TASK DETAILS: In the profile of Carmin Priolo below, turn the paragraph that begins "As for power" into a short bulleted list that keeps its main facts.

SOURCE EXTRACT:
####

Cartoonist, song writer, and keen-eyed Toronto observer Carmin Priolo relaxes outside a coffee shop on Queen Street East. PHOTO: Andrew Hudson
Cartoonist, song writer, and keen-eyed Toronto observer Carmin Priolo relaxes outside a coffee shop on Queen Street East.
PHOTO: Andrew Hudson

Priolo is not great at money, or power.

As a young man, he dropped philosophy at the University of Toronto (“That and a loonie will get you a coffee,” his uncle joked) and started driving a cab.

He drove half a million miles over the next 15 years, but never had much in the bank. He lived in some tough places.

“I met everybody – cabinet ministers and movie stars to people who robbed me, held a gun to my head,” he said.

Instead the self-taught pianist hammered out Berkley Street Blues, a song about crack cocaine in one of his former haunts.

Toronto Star columnist Joe Fiorito called the tune “a minor modern masterpiece.”

As for power, Priolo did once get a seat at a G7 summit – a spectator seat.  It was 1988, when he was living above the Rex Hotel jazz bar and writing a humour column, unpaid, for the Toronto Voice.

He convinced the Voice editor to get him a media pass. They got a desk between the London Times and the Washington Post, and Priolo saw the likes of Margaret Thatcher and Helmut Kohl.

####

RAW DATA:

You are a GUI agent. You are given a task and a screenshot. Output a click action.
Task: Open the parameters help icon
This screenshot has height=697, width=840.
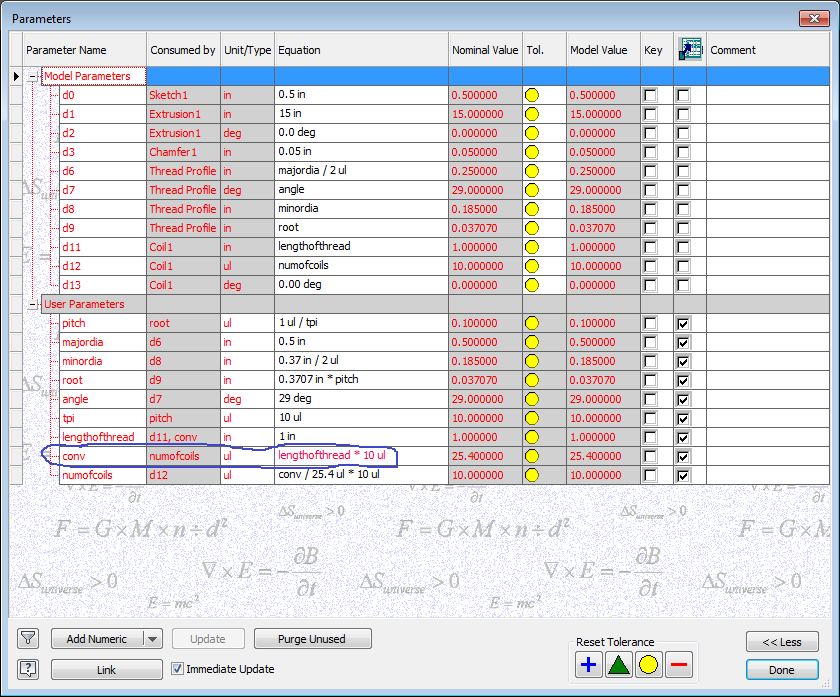pyautogui.click(x=27, y=669)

####

CORRECT OUTPUT:
- Priolo once got a seat at a G7 summit, but only as a spectator.
- This was in 1988.
- He was living above the Rex Hotel jazz bar at the time.
- He was writing an unpaid humor column for the Toronto Voice.